- Problem details:
Would you restate the full listing word for word and omit its pictures?

- Raw data:
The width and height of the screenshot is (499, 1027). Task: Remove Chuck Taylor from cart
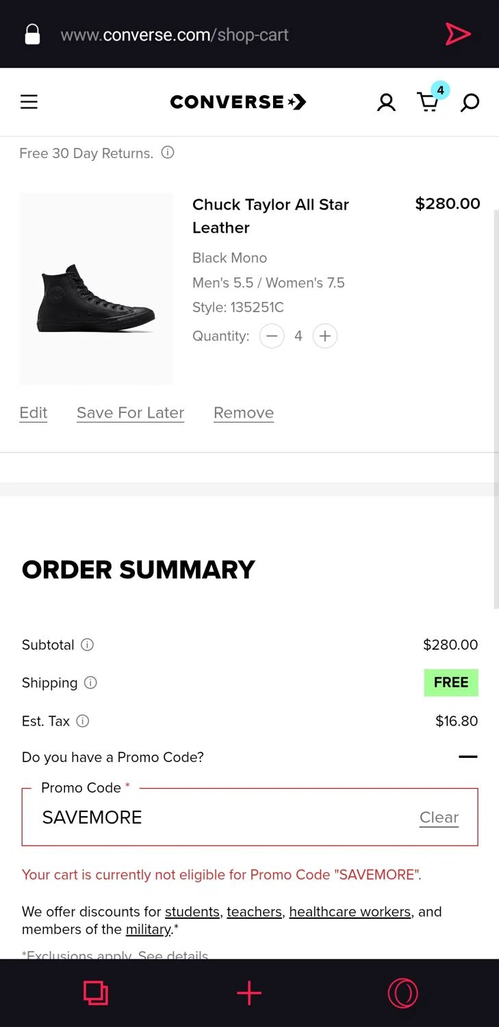[244, 413]
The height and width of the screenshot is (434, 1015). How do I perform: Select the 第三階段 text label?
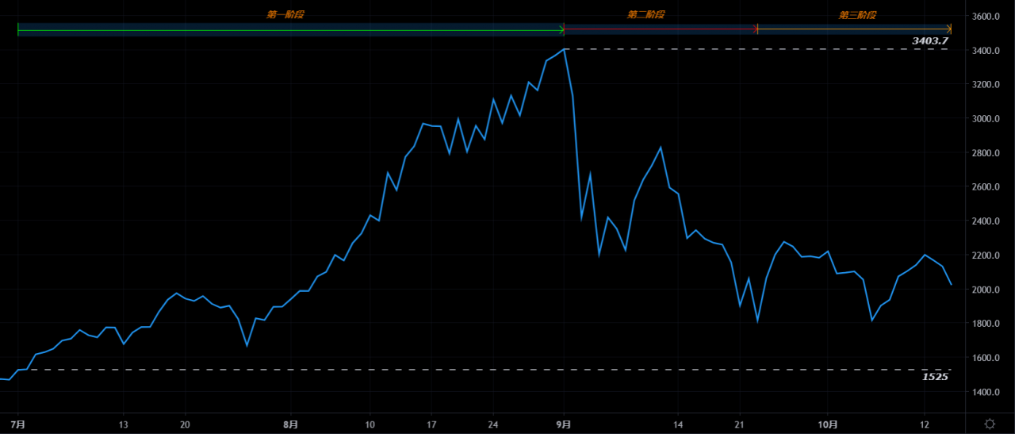point(857,15)
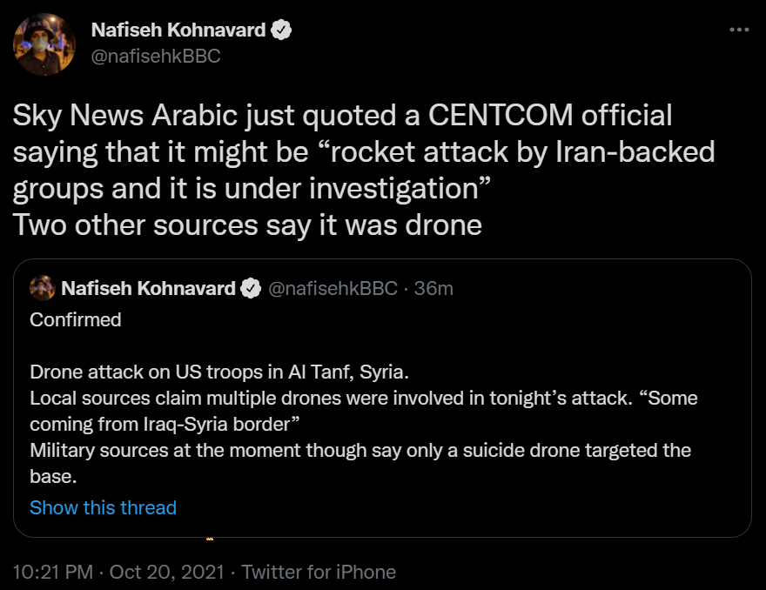Click the @nafisehkBBC handle in the quoted tweet
Viewport: 766px width, 590px height.
(333, 288)
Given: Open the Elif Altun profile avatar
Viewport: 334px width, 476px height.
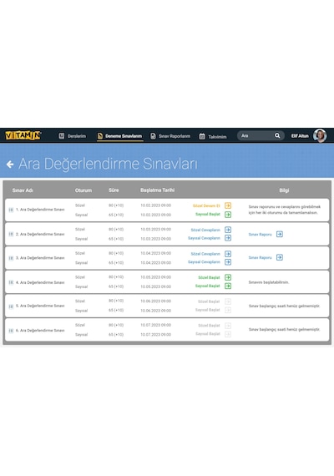Looking at the screenshot, I should [320, 135].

- Exercise answer:
The width and height of the screenshot is (499, 1027). Task: Remove Chuck Taylor from cart
[244, 413]
The height and width of the screenshot is (434, 1015). How do I perform: Select the 第三階段 text label?
point(857,15)
Click the @nafisehkBBC handle in the quoted tweet
Viewport: 766px width, 590px height.
(333, 288)
Given: Open the Elif Altun profile avatar
Viewport: 334px width, 476px height.
Looking at the screenshot, I should [320, 135].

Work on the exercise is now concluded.